* _Source material_

········

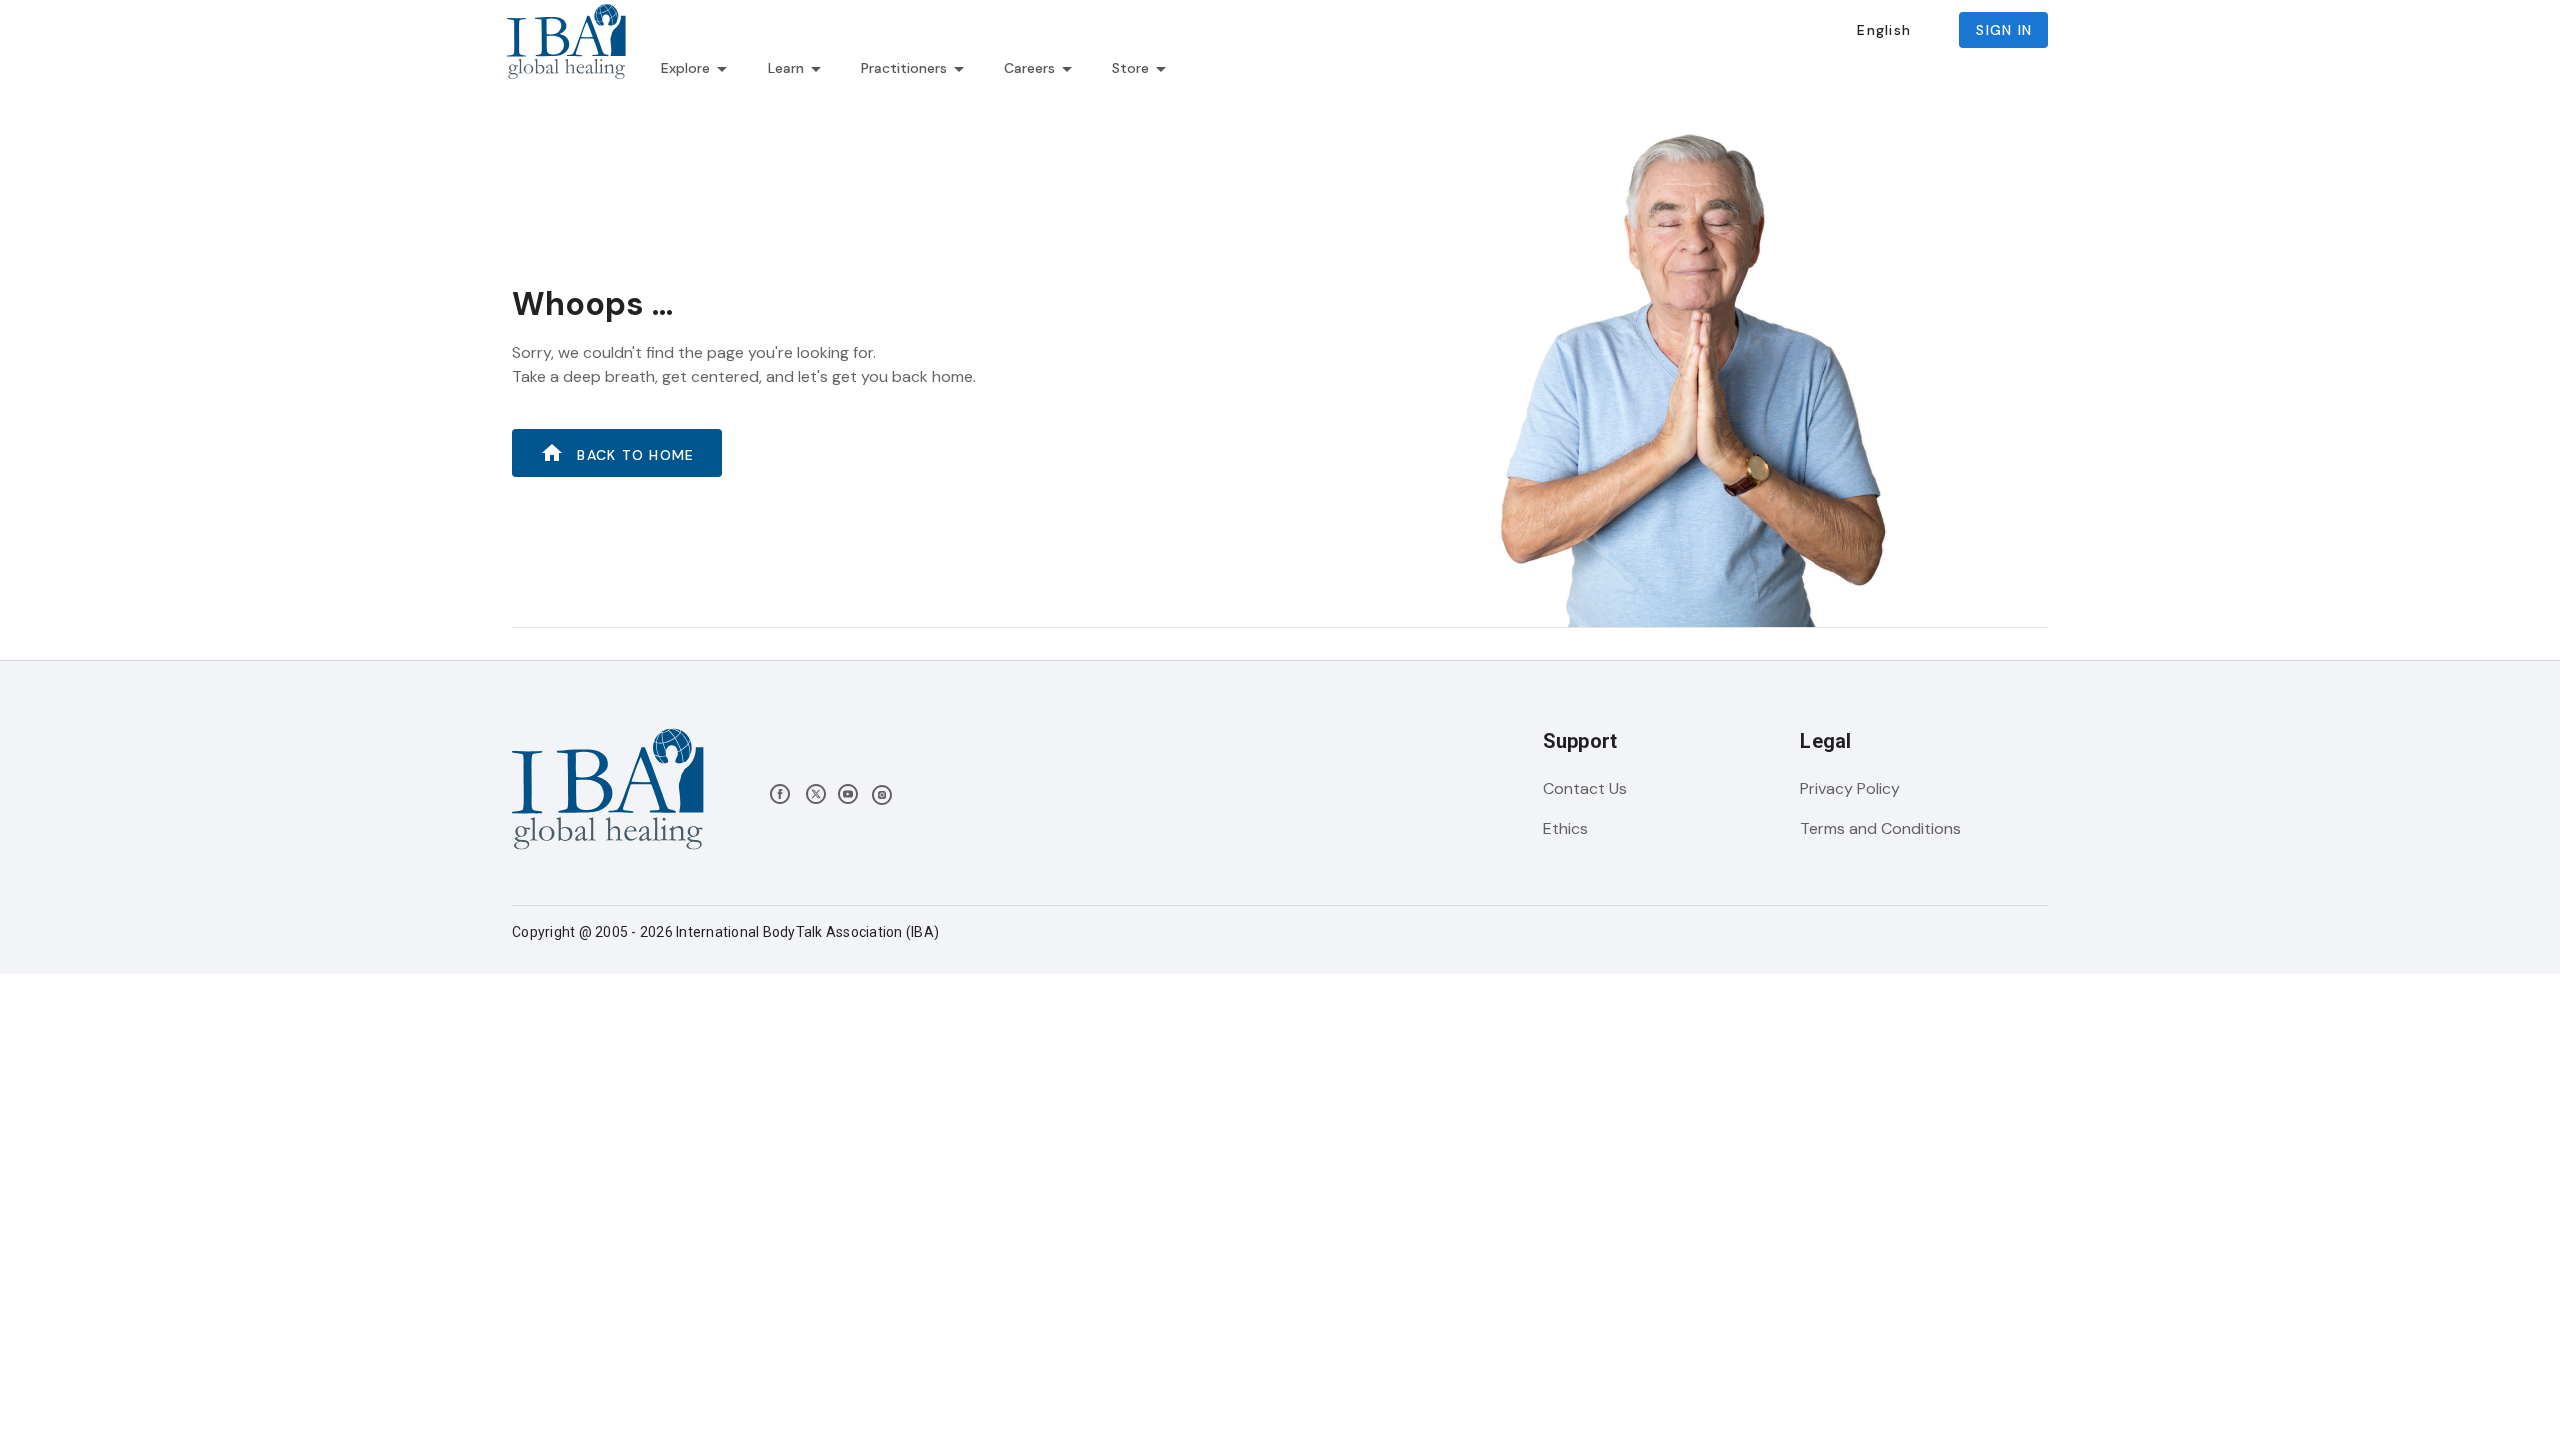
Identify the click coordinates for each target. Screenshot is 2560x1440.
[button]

········

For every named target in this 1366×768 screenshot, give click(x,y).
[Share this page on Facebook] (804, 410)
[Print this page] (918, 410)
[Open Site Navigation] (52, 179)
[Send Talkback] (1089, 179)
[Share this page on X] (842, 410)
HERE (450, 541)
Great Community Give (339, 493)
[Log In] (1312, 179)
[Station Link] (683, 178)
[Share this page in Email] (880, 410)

········

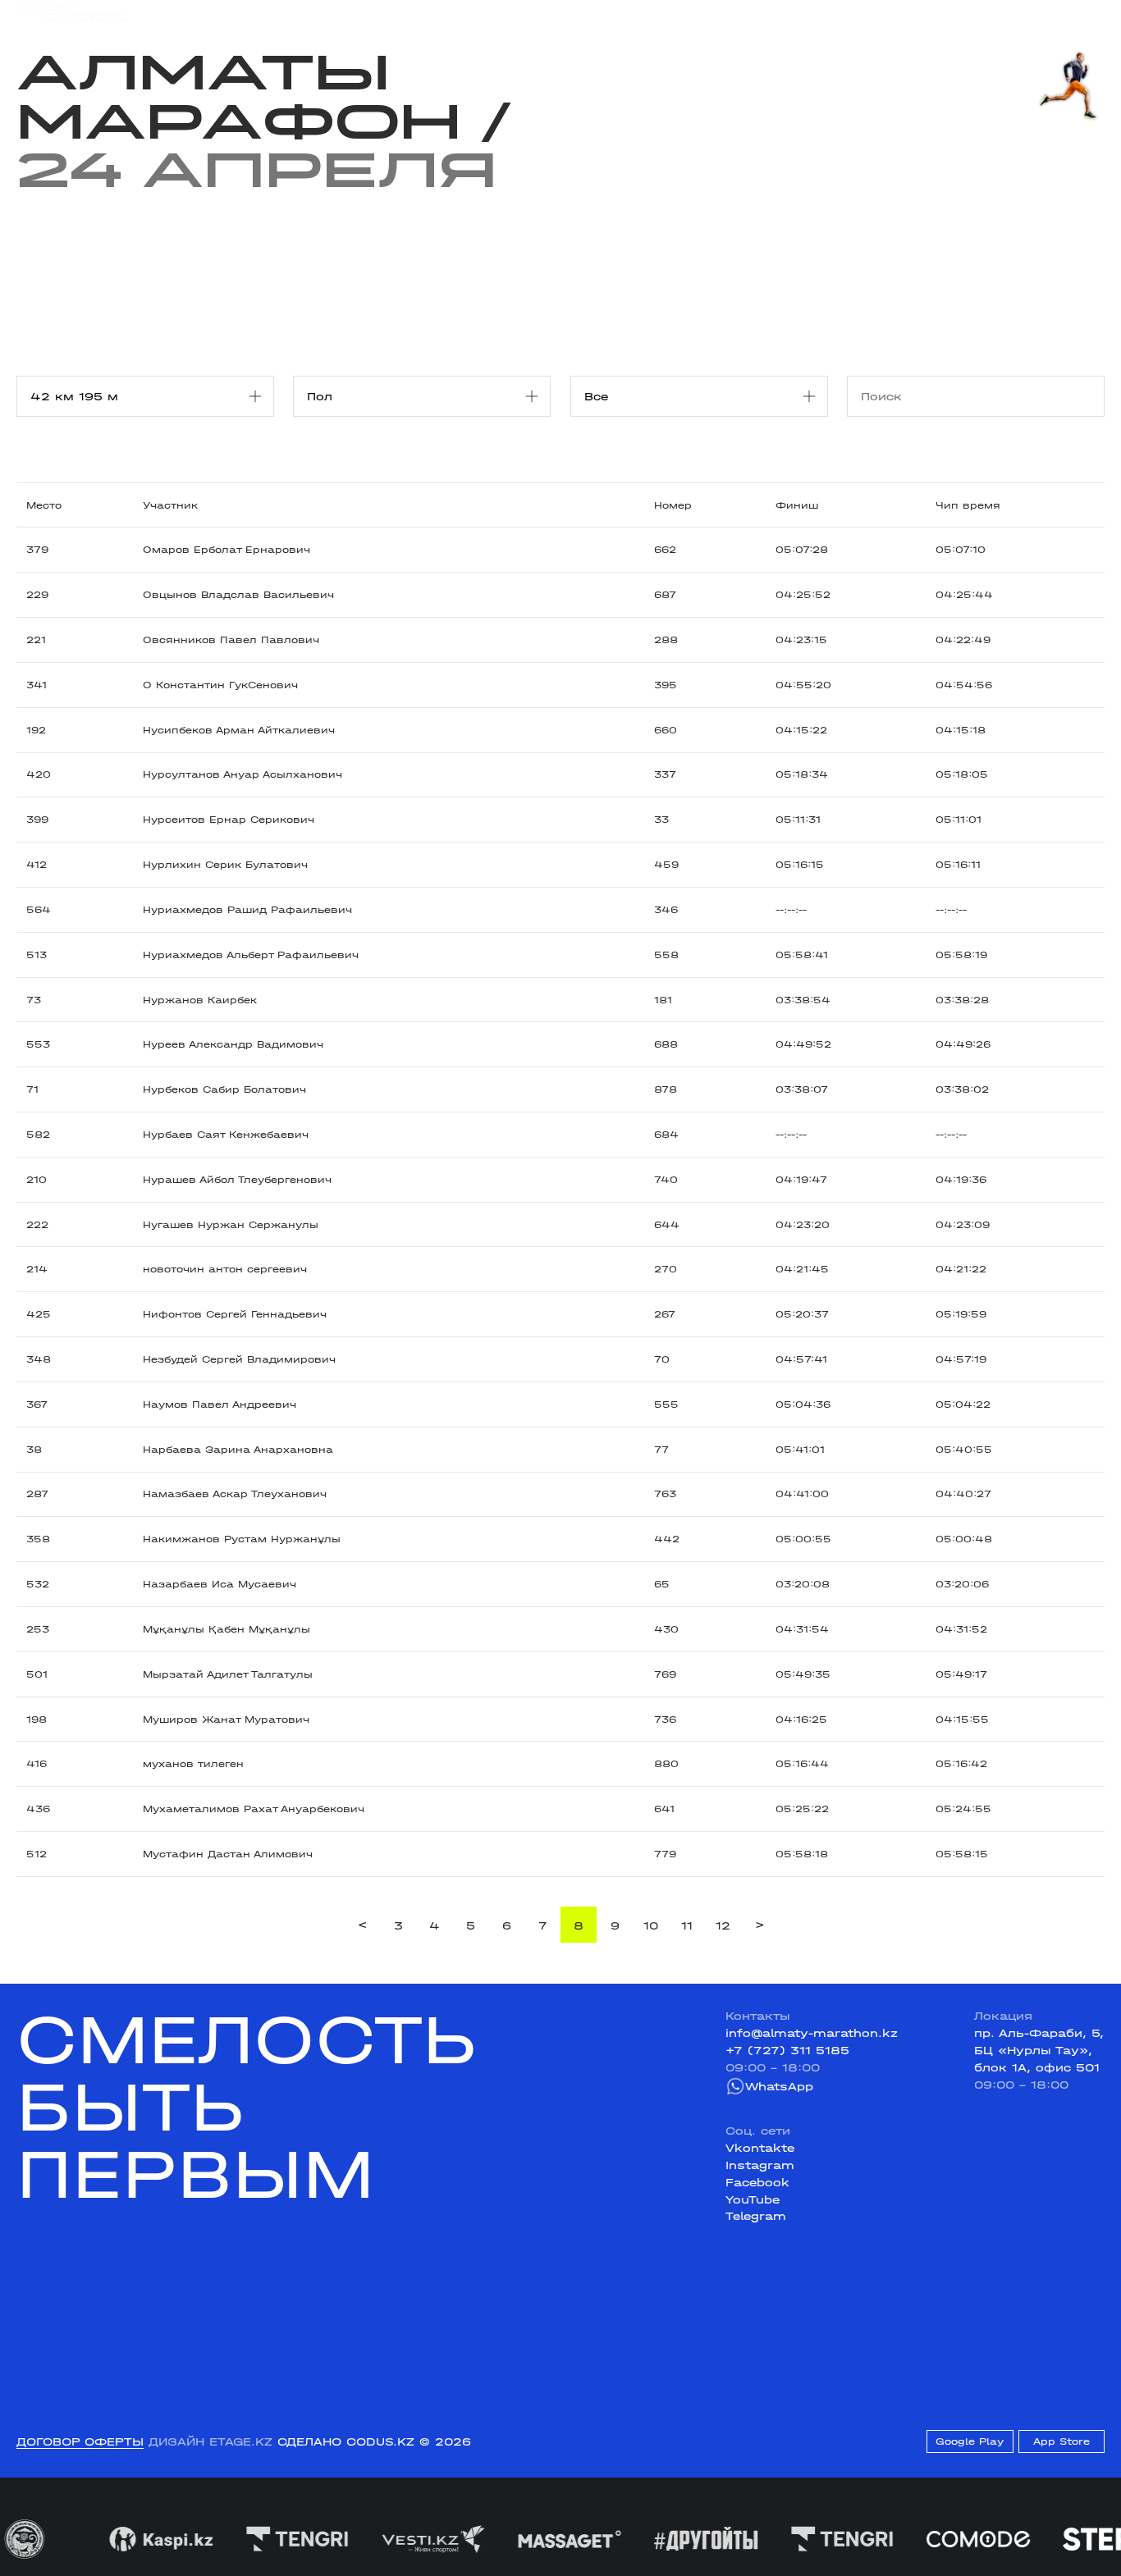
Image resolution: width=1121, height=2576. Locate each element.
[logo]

········

* _What is required_
As you read the records above, find each line that contains "click" and copy it.

* _Worked solution_
Identify the click coordinates for each target. Screenshot is 2560x1440.
For every named target in this 1366×768 screenshot, give click(x,y).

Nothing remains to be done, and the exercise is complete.